Further in our letter, we advocated for the release of these incarcerated people who have an elevated risk of developing serious complications if they contract the virus.
The plan must provide for additional precautions for those who are at high risk of serious illness if they are infected, such as pregnant women and people with underlying conditions, including heart disease, pulmonary disease or diabetes, compromised immune systems, or disabilities, and people whose housing placements restrict their access to medical care and limit the staff’s ability to observe them. We urge MDOC to consider alternatives to incarceration for populations who could be at increased risk in the event of an outbreak, including working with the parole board and governor to expedite medical parole and clemency where appropriate.

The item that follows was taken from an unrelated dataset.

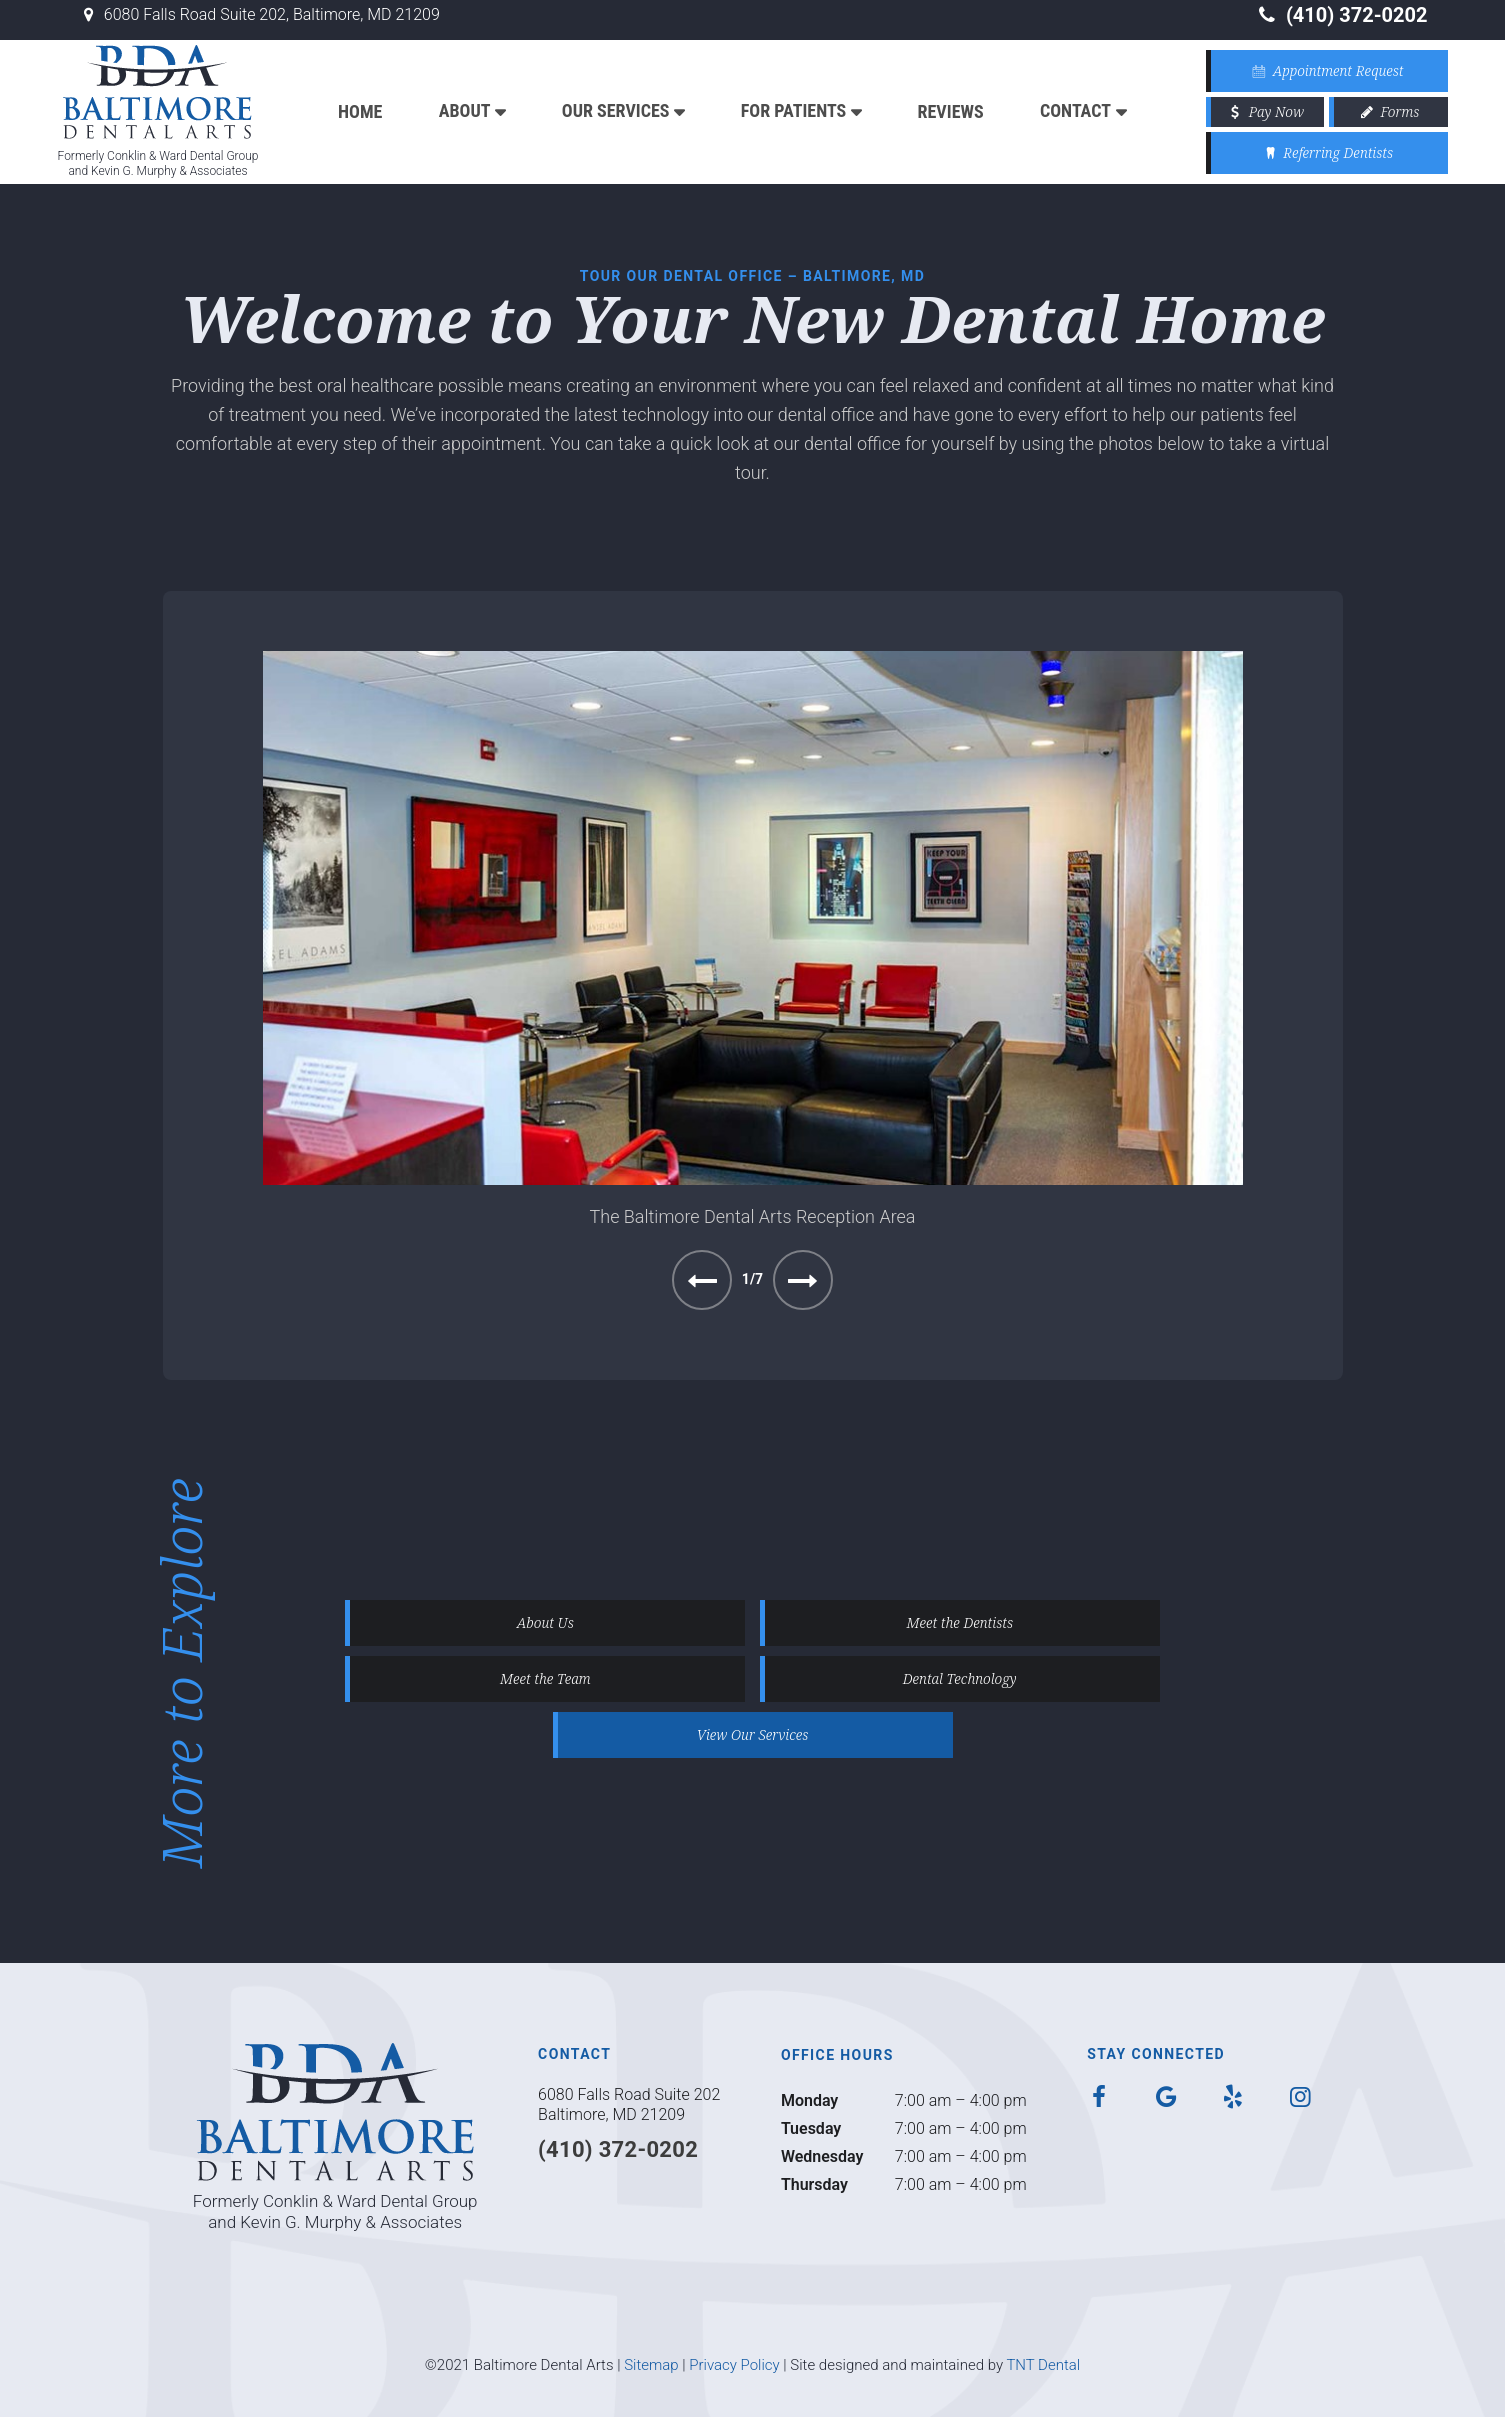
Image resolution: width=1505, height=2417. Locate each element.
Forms (1388, 111)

Regarding the release of those at risk of serious illness, Data for Progress asked these two questions that focus on the subpopulations of concern. First, respondents were asked if they would support or oppose:
Releasing incarcerated people who are elderly and do not pose a serious risk to public safety because the Center for Disease Control estimates that the elderly are more vulnerable to the coronavirus and have higher rates of mortality than younger people.

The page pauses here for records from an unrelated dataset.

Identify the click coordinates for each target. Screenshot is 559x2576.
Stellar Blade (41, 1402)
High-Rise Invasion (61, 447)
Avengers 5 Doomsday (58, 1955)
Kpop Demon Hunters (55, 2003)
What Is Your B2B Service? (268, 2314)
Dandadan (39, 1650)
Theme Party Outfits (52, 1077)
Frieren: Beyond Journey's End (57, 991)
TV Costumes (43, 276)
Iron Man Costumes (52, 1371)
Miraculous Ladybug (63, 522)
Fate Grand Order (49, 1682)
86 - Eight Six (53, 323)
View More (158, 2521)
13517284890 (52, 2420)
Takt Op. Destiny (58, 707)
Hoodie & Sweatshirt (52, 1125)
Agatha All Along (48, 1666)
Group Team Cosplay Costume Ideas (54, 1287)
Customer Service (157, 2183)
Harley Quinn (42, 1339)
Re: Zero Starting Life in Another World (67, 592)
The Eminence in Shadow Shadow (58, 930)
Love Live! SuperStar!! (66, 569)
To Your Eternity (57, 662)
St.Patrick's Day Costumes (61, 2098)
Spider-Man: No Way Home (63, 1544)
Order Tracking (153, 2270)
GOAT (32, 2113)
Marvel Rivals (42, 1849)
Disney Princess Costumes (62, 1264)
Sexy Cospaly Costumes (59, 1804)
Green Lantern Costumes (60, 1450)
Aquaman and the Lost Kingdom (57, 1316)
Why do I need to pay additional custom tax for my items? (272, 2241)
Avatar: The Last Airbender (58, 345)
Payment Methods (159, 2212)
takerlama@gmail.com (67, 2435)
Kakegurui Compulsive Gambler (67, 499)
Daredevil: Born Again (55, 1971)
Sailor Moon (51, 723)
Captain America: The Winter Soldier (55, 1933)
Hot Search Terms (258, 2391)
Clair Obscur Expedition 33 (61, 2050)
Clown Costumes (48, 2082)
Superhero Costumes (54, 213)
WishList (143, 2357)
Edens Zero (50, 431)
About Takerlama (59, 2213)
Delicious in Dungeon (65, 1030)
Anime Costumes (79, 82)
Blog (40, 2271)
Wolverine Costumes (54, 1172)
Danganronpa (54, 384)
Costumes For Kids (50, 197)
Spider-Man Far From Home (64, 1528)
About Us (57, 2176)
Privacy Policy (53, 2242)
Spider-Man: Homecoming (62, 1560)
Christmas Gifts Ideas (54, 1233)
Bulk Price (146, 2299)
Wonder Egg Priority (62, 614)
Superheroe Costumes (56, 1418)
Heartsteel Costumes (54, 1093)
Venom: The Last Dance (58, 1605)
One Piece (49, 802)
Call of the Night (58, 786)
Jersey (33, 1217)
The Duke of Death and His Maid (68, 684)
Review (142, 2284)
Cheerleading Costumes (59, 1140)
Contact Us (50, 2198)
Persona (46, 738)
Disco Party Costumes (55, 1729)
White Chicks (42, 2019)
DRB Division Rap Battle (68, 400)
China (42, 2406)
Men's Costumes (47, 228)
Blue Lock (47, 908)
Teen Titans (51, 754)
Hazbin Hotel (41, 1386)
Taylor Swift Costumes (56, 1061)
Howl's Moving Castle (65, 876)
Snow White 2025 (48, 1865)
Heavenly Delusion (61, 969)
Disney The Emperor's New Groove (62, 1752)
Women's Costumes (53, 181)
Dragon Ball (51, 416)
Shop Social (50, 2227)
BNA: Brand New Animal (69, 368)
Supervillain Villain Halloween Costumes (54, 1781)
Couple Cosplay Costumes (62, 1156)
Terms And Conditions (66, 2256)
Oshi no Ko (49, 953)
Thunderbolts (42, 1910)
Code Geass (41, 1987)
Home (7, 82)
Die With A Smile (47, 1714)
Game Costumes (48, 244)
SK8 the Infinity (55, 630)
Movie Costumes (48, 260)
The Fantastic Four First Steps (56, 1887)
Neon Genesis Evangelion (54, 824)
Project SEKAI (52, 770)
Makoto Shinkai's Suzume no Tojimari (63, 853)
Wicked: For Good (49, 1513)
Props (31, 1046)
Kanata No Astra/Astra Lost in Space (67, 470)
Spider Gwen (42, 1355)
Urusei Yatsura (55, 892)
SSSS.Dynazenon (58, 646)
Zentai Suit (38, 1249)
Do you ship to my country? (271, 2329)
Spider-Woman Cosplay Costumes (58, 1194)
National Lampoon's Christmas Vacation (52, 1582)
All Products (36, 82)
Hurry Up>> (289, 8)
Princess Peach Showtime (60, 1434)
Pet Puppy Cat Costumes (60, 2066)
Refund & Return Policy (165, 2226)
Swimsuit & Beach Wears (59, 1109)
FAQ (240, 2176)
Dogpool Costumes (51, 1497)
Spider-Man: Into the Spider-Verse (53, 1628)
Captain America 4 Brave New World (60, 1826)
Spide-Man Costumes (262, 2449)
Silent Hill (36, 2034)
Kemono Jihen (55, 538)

Second, respondents were asked if they would support or oppose:
Releasing incarcerated people who the Center for Disease Control has classified as vulnerable populations including those with asthma, cancer, heart disease, lung disease, and diabetes who do not pose a serious risk to public safety.

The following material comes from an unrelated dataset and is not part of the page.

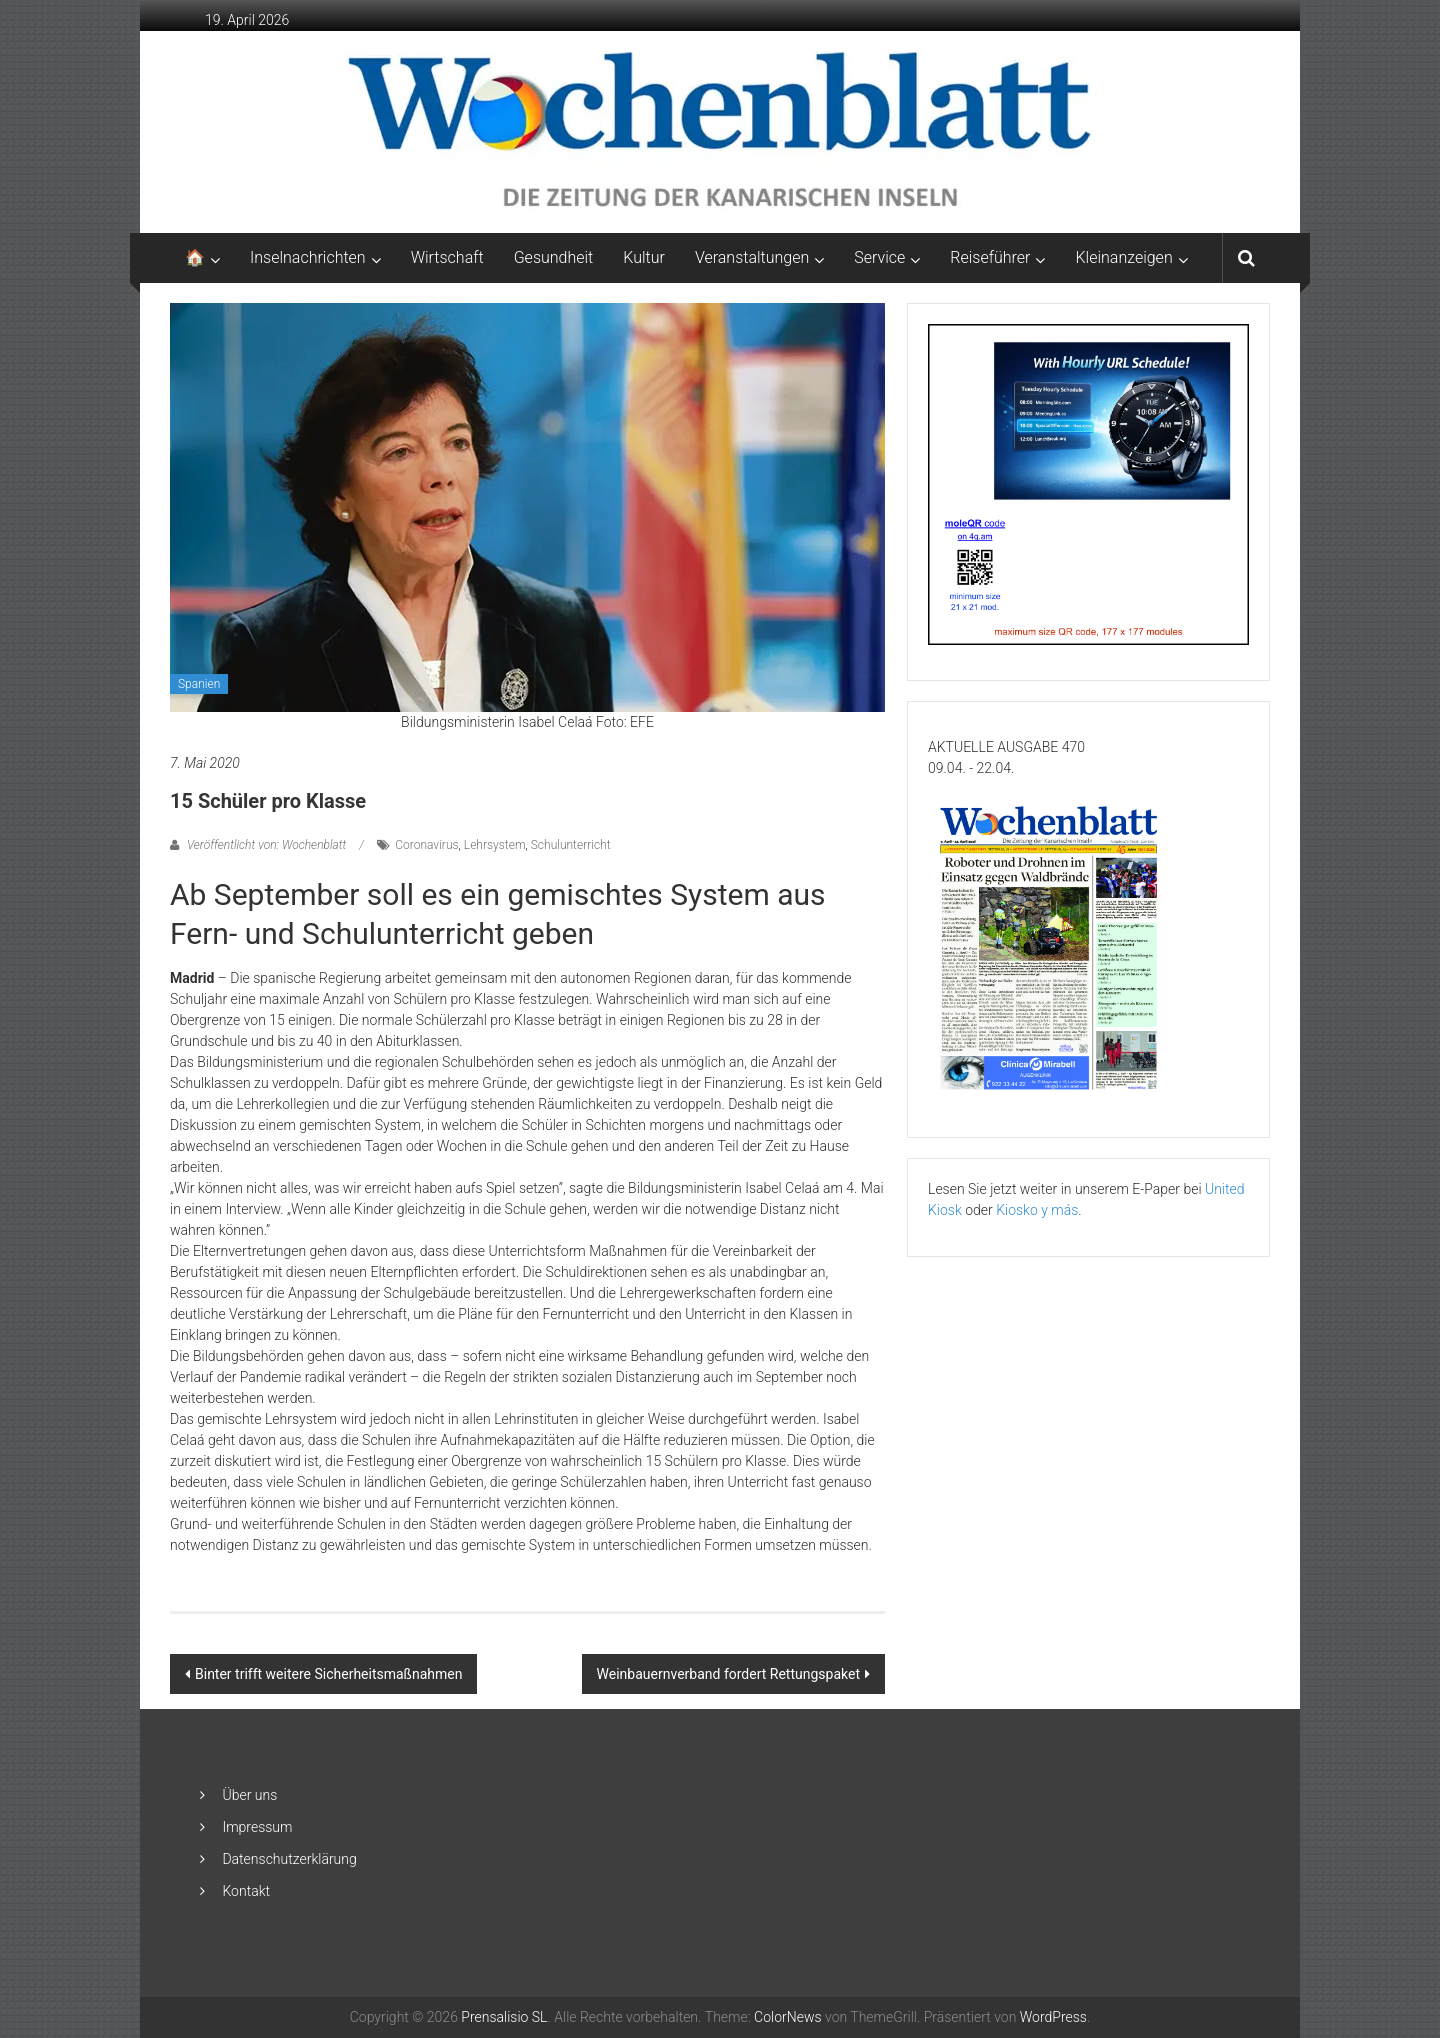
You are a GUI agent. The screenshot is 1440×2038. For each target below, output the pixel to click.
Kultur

The two graphs above show varying levels of support for the release of the elderly and medically vulnerable. The proposal of the elderly received support from 58 percent of respondents, looking at ideology there is a difference between those who identify as liberal, and those who identify as moderate and conservative. Almost 70 percent of those identified as liberal supported their release, while those who identified as moderate and conservative were in the mid-50s. The second graph displays that there was lower support for the medically vulnerable than the elderly for all groups surveyed. Overall support was 53 percent, with 65 percent of those identified as liberal indicating they would support the release of this population, and the moderate and conservative groups both at 48 percent support.
While levels of support for these proposed responses to the COVID-19 pandemic are lower than the wide support observed above for providing hygiene supplies, the large percent of respondents who replied they “don’t know” suggest they have not decided to oppose the proposal, which indicates there could be room to inform and educate. Those who have served long sentences in prison have the lowest recidivism rates and pose little to no threat to public safety.
At Safe & Just Michigan we have long supported and worked for the release of the elderly and medically frail. The current pandemic makes the need for these releases more urgent than ever.